The loved ones of those who had vanished inside the church returned to the scene, fresh from mourning their losses. They clasped hands in their shared grief, blinking through Ray-bans at the church, eyes squinted as if they could force its melting to speed up. Fifty-odd spouses, significant others, siblings, children, and parents had formed a support group via Facebook and text message, gathering by the dozen in one another’s homes and dilapidated apartments, sharing casseroles and no-bake pies and lamenting their loved ones. Andrew and Andi’s husband had grown close because their lovers were the first to disappear; one night they met at a bar inside a nearby Howard Johnson and split three scorpion bowls and Andrew vomited electric blue muck all over his bathroom and then cried some more because Paul was the tidier of the two and Andrew had no idea where to find a bottle of spray cleaner in the cabinetry beneath the sink.
They watched and waited, willing their spouses to appear. The church drooped and finally a large cry rang out, pain from the believers and hope from the mourners: the ceiling of the entryway collapsed, the door shattering outward with a loud crack. People began screaming but pandemonium was stanched by their awe at the glimmering destruction; the white-bearded preacher, who had grown lank and tan from his time in the sun and lack of proper nutrition, cowed into his bull horn that the Rapture had arrived. He spread his hands toward the heavens, expecting dark clouds and perhaps a rain of blood, or for the bodies of the saved to begin their ascent. But the pure sheet of sky remained unbroken except for the white pearl of the sun.
The church fell quickly, and hope turned to horror for the mourners; instead of a slow drip, a rain of melt that would reveal the stumped bodies of their loved ones, the church disintegrated in slicing sheets like a building imploded by a wrecking ball. The nave collapsed like it was being slurped down a toilet; had the flat ceiling been pinched up into a transept, its point would have speared into the ground like a falling missile. The apse fell in on itself; balustrades crumbled in hearty chunks. Andrew felt spikes of queasy fear rushing through him like snakes snarling along his digestive track, tongues flicking at his intestinal walls.

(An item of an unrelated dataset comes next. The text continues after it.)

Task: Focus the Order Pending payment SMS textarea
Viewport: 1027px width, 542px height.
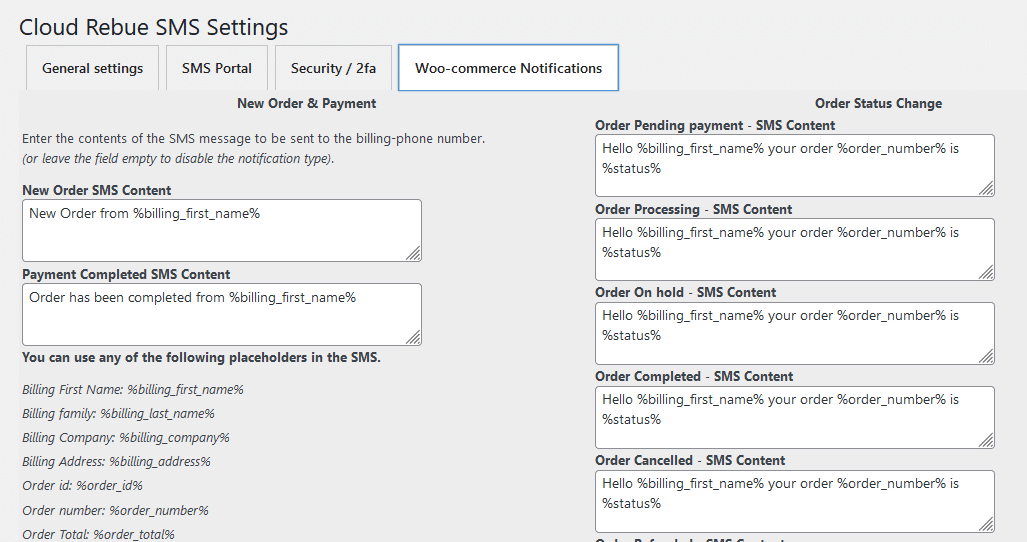Action: pos(794,166)
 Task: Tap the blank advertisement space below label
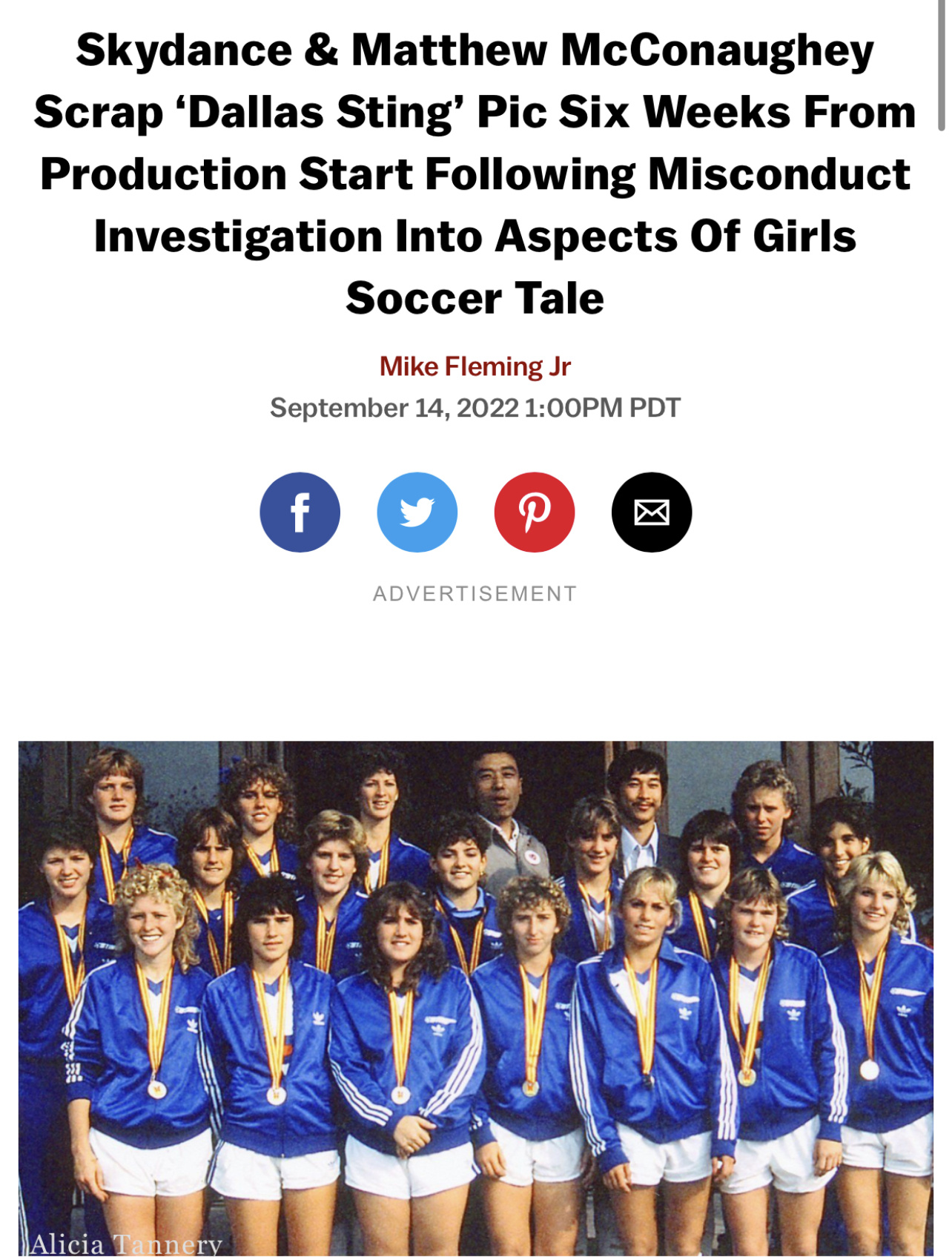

Soon all that was left was a steaming, melting heap of jagged ice like the sluiced off edges of the McBride Glacier.
No one moved; who knew if the power of the church remained? The Parks and Recreation officer was still blind and deaf; his Go Fund Me account had exceeded its goal. No officers wished to risk contact with the melty swamp of the decimated church and none of the faithful threw themselves toward the destruction; the preachers were silent. Mike and Andrew and the other loved ones stared, breathless.
They remained that way, in cold silence, until the church had gone to soup. A clutch in every stomach, a wondering whether the lost would become found. As the ice melted away, suffusing through the grass and dripping toward the baseball infields to turn the dirt to muddy cakes, the crowd stared in unison, unblinking and short of breath, turning into a scene of stone, waiting for the next miracle.
– Joe Baumann
Author’s Note: This story came out of a writing prompt I gave to a creative writing class, to imagine the strangest thing they might see at a public park.